SUPPLIED MATERIAL
^^^^^^^^^^^^^^^^

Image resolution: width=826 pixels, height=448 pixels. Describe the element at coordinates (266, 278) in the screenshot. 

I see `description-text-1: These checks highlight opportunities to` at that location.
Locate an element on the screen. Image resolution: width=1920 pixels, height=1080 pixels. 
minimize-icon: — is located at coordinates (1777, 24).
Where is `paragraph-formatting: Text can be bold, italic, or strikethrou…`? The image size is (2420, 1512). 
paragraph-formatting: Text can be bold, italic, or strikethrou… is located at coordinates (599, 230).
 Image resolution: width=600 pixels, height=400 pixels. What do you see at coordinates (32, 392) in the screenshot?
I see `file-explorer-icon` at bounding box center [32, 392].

^^^^^^^^^^^^^^^^

WHAT YOU SHOULD DO
Echo the part of the items that opens with the line containing "Locate an element" and closes with the line containing "minimize-icon: — is", and nothing else.

EXERCISE RESPONSE
Locate an element on the screen. Image resolution: width=1920 pixels, height=1080 pixels. 
minimize-icon: — is located at coordinates (1777, 24).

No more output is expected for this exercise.